Robinson with ${coworkers}^{1}$ have introduced two-state outer-neighbor bonding model to explain the anomalies of water. The studies on the properties of water as a function of temperature and pressure revealed that, unlike other ideas, all $H_2O$ molecules in liquid are tetrabonded. On the average they are forming two different bonding types. One type is the regular tetrahedral water-water bonding similar to that found in the ordinary ice Ih, whereas the other is a more dense nonregular tetrahedral bonding similar to that appearing in the ice II. The transformation between these two bonding forms is evidenced by FT-NIR experiment. The FT-NIR measurements were done for liquid water in the temperature range from $20^{\circ}C$ up to $80^{\circ}C$ in a wide extent of frequencies: 12 000 - 4000 $cm^{-1}$ /. Temperature dependent variations in the volume fraction of these two structures are directly related to the spectral changes. The absorbance variations are explored by means of the two-dimensional correlation spectroscopy (2DCOS), principal component analysis (PCA), curve fitting and second derivatives.
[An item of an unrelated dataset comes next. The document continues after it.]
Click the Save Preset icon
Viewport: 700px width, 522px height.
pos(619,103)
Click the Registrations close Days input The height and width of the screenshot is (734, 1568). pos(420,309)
The presence of the isosbestic points in a range of the combination and overtone transitions indicates that the experimental spectra are a superposition of two temperature independent components. One component of diminishing intensity with temperature increase, is assigned to a stronger hydrogen bonds occurred in the Ih type, whereas the second component showing an opposite behavior, one can attribute to a weaker H-bonds characteristic for the II type. The understanding of the hydrogen bonding network in the liquid water is very important in interpretation of the interaction between water and protein chain. The two-state model of water surrounding the protein surface could advance an understanding of the hydration process.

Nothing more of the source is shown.